__Problème posé 1__
Répondez à partir de l'extrait de page sur l'exposition :
(a) Jusqu'à quelle date l'exposition se tient-elle ?
(b) Depuis combien d'années la rotonde accueille-t-elle des expositions d'œuvres contemporaines en lien avec l'Asie ?
(c) Quelle figure Virginie Broquet prend-elle pour sujet ?

La geste de Bouddha
Jusqu’au 4 septembre 2022, au MUSÉE DES ARTS ASIATIQUES – NICE, ARÉNAS

Le musée départemental des arts asiatiques a donné carte blanche à Virginie Broquet pour la création d’une œuvre monumentale dans sa rotonde bouddhique.
Unique en France, cet espace expose un ensemble statuaire qui montre le lien spirituel unissant le continent asiatique depuis plus de deux millénaires.
Le lieu ne laisse pas insensible le public et, propice au dialogue entre les époques et les matières, il accueille depuis vingt ans des expositions d’œuvres contemporaines en lien avec l’Asie.

D’origine niçoise, Virginie Broquet voyage, dessine et observe. Elle est une citoyenne du monde qui a parcouru le globe et fait de nombreux séjours en Asie.
Elle a pu expérimenter la « sereine effervescence » des pays où elle a séjourné, du Vietnam au Japon, en passant par le Cambodge et la Chine, et retranscrit dans un style très personnel ce qu’elle a pu y observer.
Elle dépeint la vraie vie, la vie des gens.
Ces moments saisis sur le vif disent sa curiosité pour l’ailleurs et les autres. Chaque image devient une aventure.
Envisageant sa pratique artistique comme une forme de méditation, elle prend ici pour sujet la figure du Bouddha et accompagne le spectateur dans un voyage poétique à travers les images et les traditions dans un changement radical d’échelle, de l’intériorité à la monumentalité.

__Lignes affichées__
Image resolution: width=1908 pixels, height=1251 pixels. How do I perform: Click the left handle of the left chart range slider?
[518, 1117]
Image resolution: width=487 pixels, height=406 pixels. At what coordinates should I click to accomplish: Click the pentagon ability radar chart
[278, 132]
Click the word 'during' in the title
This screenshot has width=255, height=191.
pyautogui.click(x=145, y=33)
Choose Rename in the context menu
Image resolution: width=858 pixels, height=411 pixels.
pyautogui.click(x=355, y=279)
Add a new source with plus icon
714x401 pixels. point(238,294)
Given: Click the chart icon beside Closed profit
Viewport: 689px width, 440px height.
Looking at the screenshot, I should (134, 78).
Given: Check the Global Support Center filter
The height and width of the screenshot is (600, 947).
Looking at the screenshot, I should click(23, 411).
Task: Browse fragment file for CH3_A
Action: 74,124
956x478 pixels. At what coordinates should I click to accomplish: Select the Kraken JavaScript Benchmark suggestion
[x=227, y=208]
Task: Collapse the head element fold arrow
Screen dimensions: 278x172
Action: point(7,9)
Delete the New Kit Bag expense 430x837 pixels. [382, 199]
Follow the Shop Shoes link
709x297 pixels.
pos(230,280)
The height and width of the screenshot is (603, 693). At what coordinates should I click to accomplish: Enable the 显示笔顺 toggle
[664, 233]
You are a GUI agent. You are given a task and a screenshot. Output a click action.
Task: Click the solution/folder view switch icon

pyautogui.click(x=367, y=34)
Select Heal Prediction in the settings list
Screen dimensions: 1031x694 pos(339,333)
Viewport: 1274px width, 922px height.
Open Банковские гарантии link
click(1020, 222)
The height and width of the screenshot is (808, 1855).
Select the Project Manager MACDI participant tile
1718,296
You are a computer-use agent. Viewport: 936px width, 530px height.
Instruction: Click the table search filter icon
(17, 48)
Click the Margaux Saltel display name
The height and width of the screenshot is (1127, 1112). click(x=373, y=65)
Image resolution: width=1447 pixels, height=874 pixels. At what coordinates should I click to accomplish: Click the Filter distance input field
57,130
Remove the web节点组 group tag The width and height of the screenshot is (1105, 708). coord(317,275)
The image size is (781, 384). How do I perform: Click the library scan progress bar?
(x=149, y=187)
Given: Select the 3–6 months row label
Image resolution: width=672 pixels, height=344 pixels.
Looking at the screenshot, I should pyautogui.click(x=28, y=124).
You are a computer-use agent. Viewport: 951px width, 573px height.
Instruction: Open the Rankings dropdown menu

__Problème posé 2__
Mettez à jour les lignes allant de celle qui contient « Given: Check the Global Support Center filter » jusqu'à la fin des lignes, en remplaçant « Instruction » par « Consigne » sans rien changer d'autre. Donnez uniquement ces lignes.

__Réponse 1__
(a) Jusqu'au 4 septembre 2022.
(b) Depuis vingt ans.
(c) La figure du Bouddha.

__Réponse 2__
Given: Check the Global Support Center filter
The height and width of the screenshot is (600, 947).
Looking at the screenshot, I should click(23, 411).
Task: Browse fragment file for CH3_A
Action: 74,124
956x478 pixels. At what coordinates should I click to accomplish: Select the Kraken JavaScript Benchmark suggestion
[x=227, y=208]
Task: Collapse the head element fold arrow
Screen dimensions: 278x172
Action: point(7,9)
Delete the New Kit Bag expense 430x837 pixels. [382, 199]
Follow the Shop Shoes link
709x297 pixels.
pos(230,280)
The height and width of the screenshot is (603, 693). At what coordinates should I click to accomplish: Enable the 显示笔顺 toggle
[664, 233]
You are a GUI agent. You are given a task and a screenshot. Output a click action.
Task: Click the solution/folder view switch icon

pyautogui.click(x=367, y=34)
Select Heal Prediction in the settings list
Screen dimensions: 1031x694 pos(339,333)
Viewport: 1274px width, 922px height.
Open Банковские гарантии link
click(1020, 222)
The height and width of the screenshot is (808, 1855).
Select the Project Manager MACDI participant tile
1718,296
You are a computer-use agent. Viewport: 936px width, 530px height.
Consigne: Click the table search filter icon
(17, 48)
Click the Margaux Saltel display name
The height and width of the screenshot is (1127, 1112). click(x=373, y=65)
Image resolution: width=1447 pixels, height=874 pixels. At what coordinates should I click to accomplish: Click the Filter distance input field
57,130
Remove the web节点组 group tag The width and height of the screenshot is (1105, 708). coord(317,275)
The image size is (781, 384). How do I perform: Click the library scan progress bar?
(x=149, y=187)
Given: Select the 3–6 months row label
Image resolution: width=672 pixels, height=344 pixels.
Looking at the screenshot, I should pyautogui.click(x=28, y=124).
You are a computer-use agent. Viewport: 951px width, 573px height.
Consigne: Open the Rankings dropdown menu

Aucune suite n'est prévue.